David FitzGerald (sometimes David Fitz Gerald or David fitz Gerald; c. 1106 – 8 May 1176) was a medieval Bishop of St David's in Wales.

==Early life==
FitzGerald was the son of Gerald of Windsor and Nest, daughter of Rhys ap Tewdwr, and was probably born between 1103 and 1109. His sister Angharad married William de Barri and was the mother of Gerald of Wales. The eldest brother was William, the Lord of Carew, and a younger brother was Maurice. Some half-brothers held lands in Wales, including Robert Fitz-Stephen, who later secured fitzGerald's help in getting released from captivity.

==Bishop==
FitzGerald was a canon of the cathedral chapter of St David's Cathedral and Archdeacon of Cardigan before he was elected to the bishopric of St Davids on 14 December 1148. The cathedral chapter was divided over whom to elect, and the circumstances for the dissension are a bit murky, as two different reasons are recorded. Gerald of Wales stated that the dispute over the election arose because part of the chapter wished to elect a Welshman yet others opposed this desire. Another story for the dispute has one faction of the chapter favouring the continuation of St David's attempt to be elevated to the status of an archbishopric, an effort that was opposed by the other faction. However the sides came to be, the chapter sent a delegation to Canterbury where Theobald of Bec, the Archbishop of Canterbury, secured the election for fitzGerald. His election was a victory for the local Welsh interests by securing the election of someone who had close ties to the bishopric to the episcopal seat. FitzGerald did promise, however, to abandon the efforts of his predecessors in the see to have St David's elevated to an archbishopric.

FitzGerald was consecrated on 19 December 1148 at Canterbury Cathedral by Theobald of Bec. Theobald also consecrated Robert de Chesney as Bishop of Lincoln at the same time. Also present at the consecration was Patrick, the Bishop of Limerick. His profession of obedience to Canterbury survives, and differs from others of the same time frame in the longer length as well as the form that it took. Theobald's securing of the promise to no longer seek the elevation of St David's was a sign of the archbishop's victory over the separatist tendencies in the Welsh church.
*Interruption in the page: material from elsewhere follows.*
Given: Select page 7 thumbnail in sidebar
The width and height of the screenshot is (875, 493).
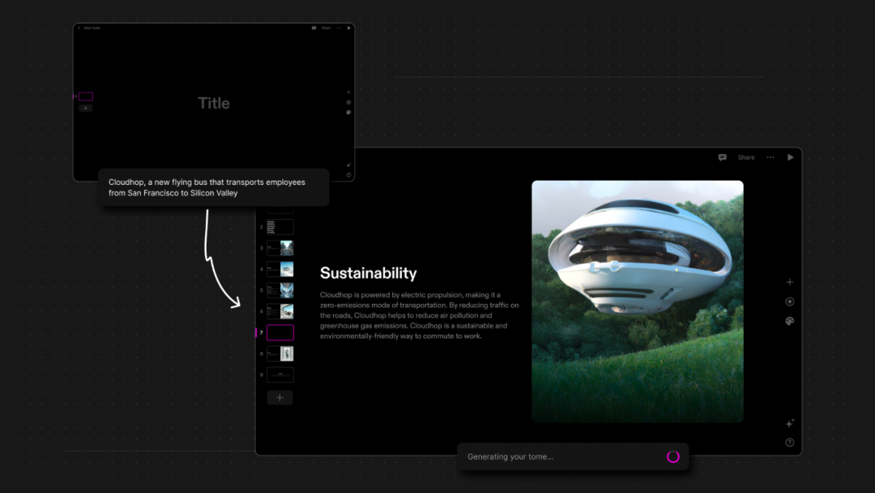Looking at the screenshot, I should pos(280,332).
During fitzGerald's episcopate, he took part in the coronation of Henry the Young King in 1170. Besides this, fitzGerald took little part in political affairs, with the main exception being his efforts in 1167 to secure his half-brother's release from the custody of Rhys ap Gruffudd. He was also present at the royal council at Clarendon in 1164. In episcopal affairs, FitzGerald appears to have spent most of his time on local affairs, only helping with the consecration of one other bishop – when in 1162 he took part in the consecration of Thomas Becket as Archbishop of Canterbury. He attended the Council of Westminster in 1175. One of fitzGerald's problems was that his diocese was quite poor and suffered from plundering by local magnates. FitzGerald also used the lands of the bishopric to endow his family with lands and offices.

==Death and legacy==
FitzGerald died on 8 May 1176, (Note: Although the Fasti Ecclesiae Anglicanae only states that he died before 9 May 1176.) and was buried in his cathedral. FitzGerald took his nephew Gerald into his household and arranged for his education. Besides his nephew, fitzGerald also had at least one son and several daughters, whom he provided for out of the lands of St David's. His son, Miles, became a member of one of the Norman invasions of Ireland, and was formally acknowledged as the bishop's son.